What will my child learn at kindergarten?
The teaching teams in kindergartens are trained and qualified teachers. Basing the kindergarten programme on Te Whāriki, the early childhood education curriculum, teachers provide a wide range of quality experiences and opportunities for children to learn and grow and to help them become confident and competent in their world.
Some of our regional kindergarten associations explain:
“Kindergarten has a long and proud history of providing a benchmark in quality early childhood education. Research shows children who attend a high quality early childhood service, like kindergarten, have better skills in areas such as communication, numeracy, problem solving, reading and socialisation in later years.”
“Children's intellectual development occurs through play which encourages social relationships, language development, number understanding, literacy, thinking skills, along with all other learning areas.

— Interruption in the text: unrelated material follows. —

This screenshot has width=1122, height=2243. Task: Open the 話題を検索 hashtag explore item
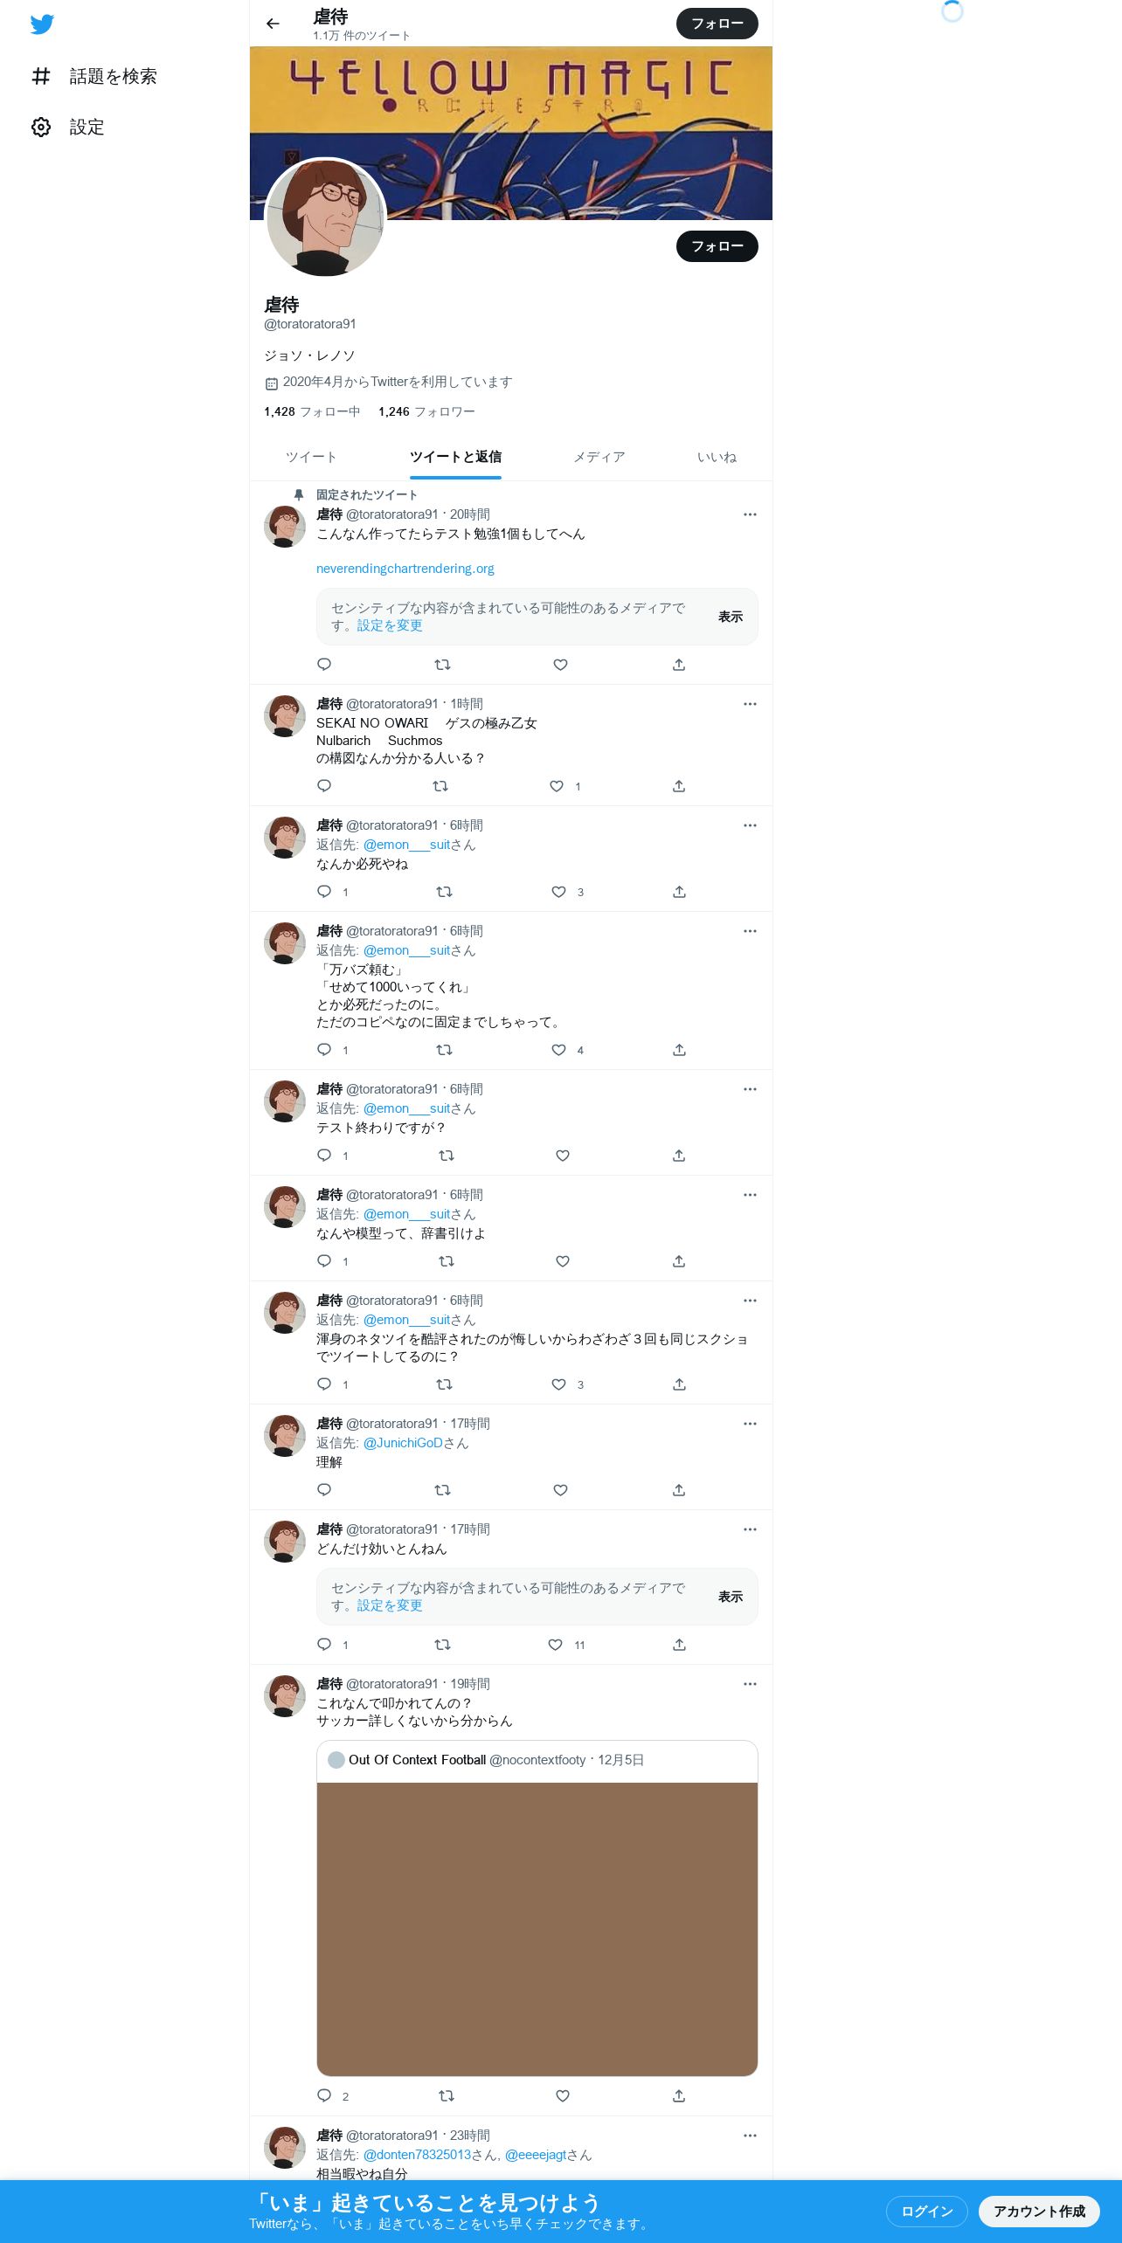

Teachers believe that play should be highly valued by society as it is while engaged in meaningful play that children learn many life skills and values such as teamwork, creativity and tolerance of others viewpoints.
In order to integrate learning into play children need:
• support to work effectively in small and large groups,
• time to pursue their own ideas and to make choices,
• freedom to do things in their own way,
• space to move about,
• choice of materials and equipment,
• variety of experiences and activities,
• adult support to encourage and extend ideas and to help if necessary,
• challenges to stimulate, motivate and extend knowledge and skills,
• emotional literacy - experiencing and expressing feelings in an appropriate way,
• to accept and respect themselves and others,
• to be able to cope with change,
• to learn to internalise - gain an understanding of boundaries, routines and their participation in them."
“There's so much that goes on, but our core programme contains a wide range of activities that are provided daily by our teachers to help your child develop a variety of skills. Some of these activities include music and movement, language and literature, science and nature, art and painting, carpentry and construction, physically active play, sensory activities, sand and water, maths, collage, puzzles and blocks, dramatic play and ICT (computers, digital cameras).”
“… learning through having fun, developing independence, becoming confident, early literacy and numeracy, great variety of experiences, learning to co-operate, developing social skills…”
Ruahine Kindergarten Association
"Through a kindergarten experience they learn about relationships, they experience opportunities to share with others, negotiate their way through differences, to be away from parents/whānau, and they learn how to relate to other adults. Whilst at kindergarten children also have the opportunity to discover and learn about numbers, words, writing, colours, painting and so on.."
"... kindergartens play is valued as meaningful learning and it is recognised that children are tremendously motivated to play. Research shows that play integrates learning and helps children apply knowledge and understanding in relation to their ideas, feelings and relationships. Children’s intellectual development occurs through play. Teachers believe that play should be highly valued by society as it is while engaged in meaningful play that children learn many life skills and values such as team work, creativity and tolerance of others’ viewpoints."